Hi Will, thanks for the promo and link, lots of visitors coming over.
ReplyDeleteKarl, if you are goign to weight new trees, how would you do it? There is no obviosu philosophically valid way to do this, so you really have to inlcude all of them. If you read the paper you will see how much went into correcting for all kinds of tree biases, it was done very carefully. In a sense here is a lready a bias in favour of more modern trees as they tend to be bigger.
Second, Eshanosaurs is a therizinosaur, and there is a paper coming on it with new information in this regard.
Thirdly any problems with the analysis is as a result of the tree. The tree is based on the best available data (and remember that a tree is a hypothesis, not an 'anser'). You can't criticse the analysis for not artifically moving or removing taxa based on one analysis, that is pretty much the point of a supertree, it is a consensus.
Dave,
ReplyDeleteThanks for replying to me both here and at your blog. I read Will's blog pretty routinely, but had just found yours the other day. I'm just a laymen who is more educated than most, and felt the need to discuss it where I could, not having a blog of my own. Sorry for any misused terminology (or half-completed sentences) due to hasty posting.
Though a very different system, poll analysis sites like fivethirtyeight.com have been working on how to weight different sorts of data based upon timeliness. Assuming we develop better phylogeny as time passes, more recent cladistic trees can be given greater weight, with older trees downgraded. Still, older trees should be left in the mix - just like a less-frequently polled state means you need to factor older polling results, species which are less often put into cladistic trees need to have those trees they appear in weighted more even if they are older.

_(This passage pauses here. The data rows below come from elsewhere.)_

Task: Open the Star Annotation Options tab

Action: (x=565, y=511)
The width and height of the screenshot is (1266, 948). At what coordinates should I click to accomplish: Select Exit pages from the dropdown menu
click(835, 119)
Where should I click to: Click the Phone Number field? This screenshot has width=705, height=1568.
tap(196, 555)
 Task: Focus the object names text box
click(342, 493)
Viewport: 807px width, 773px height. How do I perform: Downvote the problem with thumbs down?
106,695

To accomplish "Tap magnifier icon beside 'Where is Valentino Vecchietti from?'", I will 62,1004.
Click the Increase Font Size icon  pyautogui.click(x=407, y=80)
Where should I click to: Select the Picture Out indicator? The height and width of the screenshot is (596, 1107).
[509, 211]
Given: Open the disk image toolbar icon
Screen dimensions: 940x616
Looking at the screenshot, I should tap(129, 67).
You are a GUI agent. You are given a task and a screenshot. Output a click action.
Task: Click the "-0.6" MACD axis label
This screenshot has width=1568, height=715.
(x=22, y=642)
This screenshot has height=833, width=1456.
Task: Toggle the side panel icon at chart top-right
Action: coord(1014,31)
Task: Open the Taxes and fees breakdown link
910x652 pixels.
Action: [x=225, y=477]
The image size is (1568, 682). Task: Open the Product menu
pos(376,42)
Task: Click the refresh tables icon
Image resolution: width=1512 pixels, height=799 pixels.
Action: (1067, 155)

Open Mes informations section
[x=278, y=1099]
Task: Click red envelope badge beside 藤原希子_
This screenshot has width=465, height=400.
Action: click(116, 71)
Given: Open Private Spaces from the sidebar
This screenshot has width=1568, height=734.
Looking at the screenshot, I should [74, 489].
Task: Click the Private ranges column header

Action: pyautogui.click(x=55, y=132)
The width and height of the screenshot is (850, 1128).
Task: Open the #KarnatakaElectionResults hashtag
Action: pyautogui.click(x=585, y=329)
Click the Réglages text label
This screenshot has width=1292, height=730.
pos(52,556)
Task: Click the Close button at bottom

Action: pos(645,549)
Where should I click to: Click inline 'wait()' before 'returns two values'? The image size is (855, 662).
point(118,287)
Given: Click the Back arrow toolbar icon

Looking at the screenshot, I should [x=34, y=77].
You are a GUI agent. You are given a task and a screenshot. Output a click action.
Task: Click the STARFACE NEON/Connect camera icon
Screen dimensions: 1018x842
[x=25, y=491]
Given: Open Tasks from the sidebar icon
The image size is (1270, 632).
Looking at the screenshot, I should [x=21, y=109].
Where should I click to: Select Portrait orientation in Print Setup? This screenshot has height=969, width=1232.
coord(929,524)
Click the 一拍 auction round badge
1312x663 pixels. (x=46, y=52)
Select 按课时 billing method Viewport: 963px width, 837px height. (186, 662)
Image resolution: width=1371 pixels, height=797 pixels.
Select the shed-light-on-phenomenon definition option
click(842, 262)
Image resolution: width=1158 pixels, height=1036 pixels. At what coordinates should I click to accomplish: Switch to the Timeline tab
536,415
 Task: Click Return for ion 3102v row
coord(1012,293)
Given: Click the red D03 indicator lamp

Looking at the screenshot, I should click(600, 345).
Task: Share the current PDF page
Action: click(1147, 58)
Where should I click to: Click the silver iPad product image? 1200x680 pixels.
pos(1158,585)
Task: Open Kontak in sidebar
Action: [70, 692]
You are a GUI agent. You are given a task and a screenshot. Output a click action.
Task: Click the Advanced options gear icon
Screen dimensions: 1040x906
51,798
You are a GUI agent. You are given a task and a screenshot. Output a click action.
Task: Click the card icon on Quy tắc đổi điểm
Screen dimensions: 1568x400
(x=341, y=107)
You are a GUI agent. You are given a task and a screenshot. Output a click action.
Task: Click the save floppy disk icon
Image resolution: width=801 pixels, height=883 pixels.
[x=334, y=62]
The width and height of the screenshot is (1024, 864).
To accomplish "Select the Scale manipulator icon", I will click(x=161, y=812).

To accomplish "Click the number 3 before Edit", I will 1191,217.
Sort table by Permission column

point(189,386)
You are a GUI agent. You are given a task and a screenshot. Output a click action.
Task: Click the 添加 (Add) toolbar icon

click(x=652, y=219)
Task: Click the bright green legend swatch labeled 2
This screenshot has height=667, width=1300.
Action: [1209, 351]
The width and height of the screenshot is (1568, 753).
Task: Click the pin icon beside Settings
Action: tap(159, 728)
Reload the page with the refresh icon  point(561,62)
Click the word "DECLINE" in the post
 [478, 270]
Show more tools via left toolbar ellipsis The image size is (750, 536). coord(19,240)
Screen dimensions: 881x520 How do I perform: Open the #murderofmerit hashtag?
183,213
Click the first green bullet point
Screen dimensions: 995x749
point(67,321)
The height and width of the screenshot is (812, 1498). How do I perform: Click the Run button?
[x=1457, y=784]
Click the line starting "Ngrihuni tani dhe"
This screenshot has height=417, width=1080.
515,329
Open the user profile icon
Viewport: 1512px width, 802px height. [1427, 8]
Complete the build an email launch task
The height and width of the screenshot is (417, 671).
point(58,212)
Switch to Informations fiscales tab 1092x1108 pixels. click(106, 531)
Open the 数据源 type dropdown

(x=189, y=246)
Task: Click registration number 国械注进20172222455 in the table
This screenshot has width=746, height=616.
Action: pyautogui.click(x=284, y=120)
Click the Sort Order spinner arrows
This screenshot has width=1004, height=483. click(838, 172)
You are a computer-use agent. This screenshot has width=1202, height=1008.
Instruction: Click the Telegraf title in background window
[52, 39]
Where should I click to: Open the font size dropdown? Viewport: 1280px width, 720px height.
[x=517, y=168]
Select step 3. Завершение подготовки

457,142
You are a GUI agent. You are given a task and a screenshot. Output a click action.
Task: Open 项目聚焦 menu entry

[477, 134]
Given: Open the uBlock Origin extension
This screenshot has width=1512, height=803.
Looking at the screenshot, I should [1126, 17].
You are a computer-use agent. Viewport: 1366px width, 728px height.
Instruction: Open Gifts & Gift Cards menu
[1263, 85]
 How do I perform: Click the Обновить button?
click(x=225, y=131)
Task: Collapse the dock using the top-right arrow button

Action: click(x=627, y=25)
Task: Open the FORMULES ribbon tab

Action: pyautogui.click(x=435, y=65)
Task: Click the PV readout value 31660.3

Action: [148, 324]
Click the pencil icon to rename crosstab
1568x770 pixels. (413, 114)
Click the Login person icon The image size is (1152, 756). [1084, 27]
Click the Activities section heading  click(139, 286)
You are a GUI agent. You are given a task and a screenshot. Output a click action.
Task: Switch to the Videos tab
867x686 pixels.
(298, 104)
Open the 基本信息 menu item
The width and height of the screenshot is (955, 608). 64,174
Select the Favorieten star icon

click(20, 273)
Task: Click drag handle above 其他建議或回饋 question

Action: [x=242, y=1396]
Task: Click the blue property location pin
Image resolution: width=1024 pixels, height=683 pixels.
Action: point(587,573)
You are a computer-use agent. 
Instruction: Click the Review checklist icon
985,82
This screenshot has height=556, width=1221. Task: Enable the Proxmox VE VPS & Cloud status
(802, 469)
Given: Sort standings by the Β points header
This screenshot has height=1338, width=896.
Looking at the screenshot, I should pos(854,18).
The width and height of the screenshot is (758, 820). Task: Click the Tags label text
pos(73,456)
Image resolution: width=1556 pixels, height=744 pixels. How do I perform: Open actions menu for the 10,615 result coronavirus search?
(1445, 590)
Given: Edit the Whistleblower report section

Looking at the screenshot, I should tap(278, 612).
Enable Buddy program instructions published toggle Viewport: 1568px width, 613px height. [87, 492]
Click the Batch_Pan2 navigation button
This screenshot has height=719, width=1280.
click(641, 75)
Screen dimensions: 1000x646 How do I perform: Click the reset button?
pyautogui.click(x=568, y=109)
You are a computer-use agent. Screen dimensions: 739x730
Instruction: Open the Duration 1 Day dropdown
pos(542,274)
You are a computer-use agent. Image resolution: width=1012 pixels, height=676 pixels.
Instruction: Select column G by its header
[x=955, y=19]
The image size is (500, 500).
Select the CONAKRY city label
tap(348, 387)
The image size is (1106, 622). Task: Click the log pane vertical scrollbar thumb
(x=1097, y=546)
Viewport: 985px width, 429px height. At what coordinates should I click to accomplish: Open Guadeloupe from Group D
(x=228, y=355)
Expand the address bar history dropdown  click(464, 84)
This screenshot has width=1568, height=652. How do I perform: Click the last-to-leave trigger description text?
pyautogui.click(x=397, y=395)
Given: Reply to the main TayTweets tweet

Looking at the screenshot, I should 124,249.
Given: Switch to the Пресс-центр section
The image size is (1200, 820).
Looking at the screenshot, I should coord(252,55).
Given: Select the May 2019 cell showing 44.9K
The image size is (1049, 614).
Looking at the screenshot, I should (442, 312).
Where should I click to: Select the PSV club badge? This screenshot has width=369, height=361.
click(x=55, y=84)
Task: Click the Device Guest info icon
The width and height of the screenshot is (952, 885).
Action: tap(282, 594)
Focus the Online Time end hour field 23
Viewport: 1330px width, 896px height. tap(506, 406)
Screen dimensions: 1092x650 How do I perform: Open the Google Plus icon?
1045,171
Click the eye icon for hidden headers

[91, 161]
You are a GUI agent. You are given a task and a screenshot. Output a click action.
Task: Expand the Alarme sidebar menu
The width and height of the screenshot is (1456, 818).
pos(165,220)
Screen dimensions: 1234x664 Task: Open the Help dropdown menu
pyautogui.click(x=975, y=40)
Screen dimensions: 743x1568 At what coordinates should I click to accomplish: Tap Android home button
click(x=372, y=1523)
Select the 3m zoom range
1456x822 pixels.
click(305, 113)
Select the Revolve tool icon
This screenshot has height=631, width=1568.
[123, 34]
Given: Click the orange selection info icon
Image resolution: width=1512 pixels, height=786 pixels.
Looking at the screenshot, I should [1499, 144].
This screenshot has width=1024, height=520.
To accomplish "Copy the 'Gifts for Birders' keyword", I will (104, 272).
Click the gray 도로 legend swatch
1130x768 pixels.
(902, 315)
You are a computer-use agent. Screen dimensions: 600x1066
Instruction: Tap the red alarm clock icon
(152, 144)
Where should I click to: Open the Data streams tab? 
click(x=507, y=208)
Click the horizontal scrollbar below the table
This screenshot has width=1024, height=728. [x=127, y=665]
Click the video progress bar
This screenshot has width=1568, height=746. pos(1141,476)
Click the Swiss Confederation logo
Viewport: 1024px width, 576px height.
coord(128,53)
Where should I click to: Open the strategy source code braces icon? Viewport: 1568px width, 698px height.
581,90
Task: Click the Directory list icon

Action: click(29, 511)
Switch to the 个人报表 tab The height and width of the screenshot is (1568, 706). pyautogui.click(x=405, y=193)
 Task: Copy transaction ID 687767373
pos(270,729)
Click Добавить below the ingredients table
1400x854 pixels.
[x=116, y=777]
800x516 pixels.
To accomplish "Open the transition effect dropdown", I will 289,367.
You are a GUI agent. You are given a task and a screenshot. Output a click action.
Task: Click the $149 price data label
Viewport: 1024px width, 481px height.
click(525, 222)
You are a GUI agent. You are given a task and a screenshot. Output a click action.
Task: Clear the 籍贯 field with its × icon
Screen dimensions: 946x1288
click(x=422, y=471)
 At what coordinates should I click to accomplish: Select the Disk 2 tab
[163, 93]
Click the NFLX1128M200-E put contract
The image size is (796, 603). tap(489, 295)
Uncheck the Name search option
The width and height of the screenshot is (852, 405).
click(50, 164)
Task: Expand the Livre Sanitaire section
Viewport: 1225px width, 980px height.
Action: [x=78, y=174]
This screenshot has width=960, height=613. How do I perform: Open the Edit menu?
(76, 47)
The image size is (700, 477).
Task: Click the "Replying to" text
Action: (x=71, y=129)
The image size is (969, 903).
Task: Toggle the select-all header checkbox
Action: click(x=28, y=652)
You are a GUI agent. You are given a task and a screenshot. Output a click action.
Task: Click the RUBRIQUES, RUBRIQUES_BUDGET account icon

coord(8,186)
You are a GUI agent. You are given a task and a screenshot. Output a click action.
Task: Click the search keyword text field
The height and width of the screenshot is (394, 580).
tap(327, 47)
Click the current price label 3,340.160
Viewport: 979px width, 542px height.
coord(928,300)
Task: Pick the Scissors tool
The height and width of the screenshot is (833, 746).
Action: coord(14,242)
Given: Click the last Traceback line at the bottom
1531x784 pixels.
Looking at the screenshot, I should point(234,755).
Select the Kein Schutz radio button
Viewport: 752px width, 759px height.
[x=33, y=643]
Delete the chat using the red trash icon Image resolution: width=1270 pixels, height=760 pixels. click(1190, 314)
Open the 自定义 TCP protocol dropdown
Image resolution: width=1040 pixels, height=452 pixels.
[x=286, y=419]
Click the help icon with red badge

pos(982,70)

Of course, polls, and thus polls of polls, have one advantage over cladistic trees - you can actually predict results, and thus judge accuracy, so maybe it's not the best possible comparison to make. I do believe that aggregating data to reduce the effect random error has much potential, and the supertree is a great first step.
I'll look forward to reading about Eshanosaurus in the near future, but I'm still skeptical. The supertree as constructed doesn't even have it as a basal outgroup, but a member of one of the most derived clades (again, I know the tree is only as good as the data). Even if it's not a prosauropod, it could always be something convergent on therizinosaurs. Remember what happened with Shuvosaurus, the purported Triassic Ornithomimid?
I've posted this on Dave Hone's blog but I'll post it here as well. The jpg tree is the split-fit supertree presented as Supplementary Figure 4 in the original article and was not used in further analyses because it was not well supported. The decision on this is explained in the manuscript. The standard MRP supertree was used for further analyses as it had the highest support. For some reason the topologies are different between these trees - please don't ask me why as I don't know the answer to that.
ReplyDeleteIn answer to your first point: 'When multiple later works had equal
claim, we included them all, but weighted themin tree searches so that their net contribution was equal to one independent tree. Overall, these filters led to a strong skew in the data towards more recent analyses (figure 1), greatly enhancing the chances of recovering a tree that represents current consensus' (Lloyd et al. in Press, p.2)
In answer to your second point, I've commented this over on Dave's blog already but will repost here, exclusion of Eshanosaurus and an alternative position for Cryolophosaurus will indeed change the tempo of diversification shifts but still will have absolutely no effect to the overall conclusions regarding the KTR.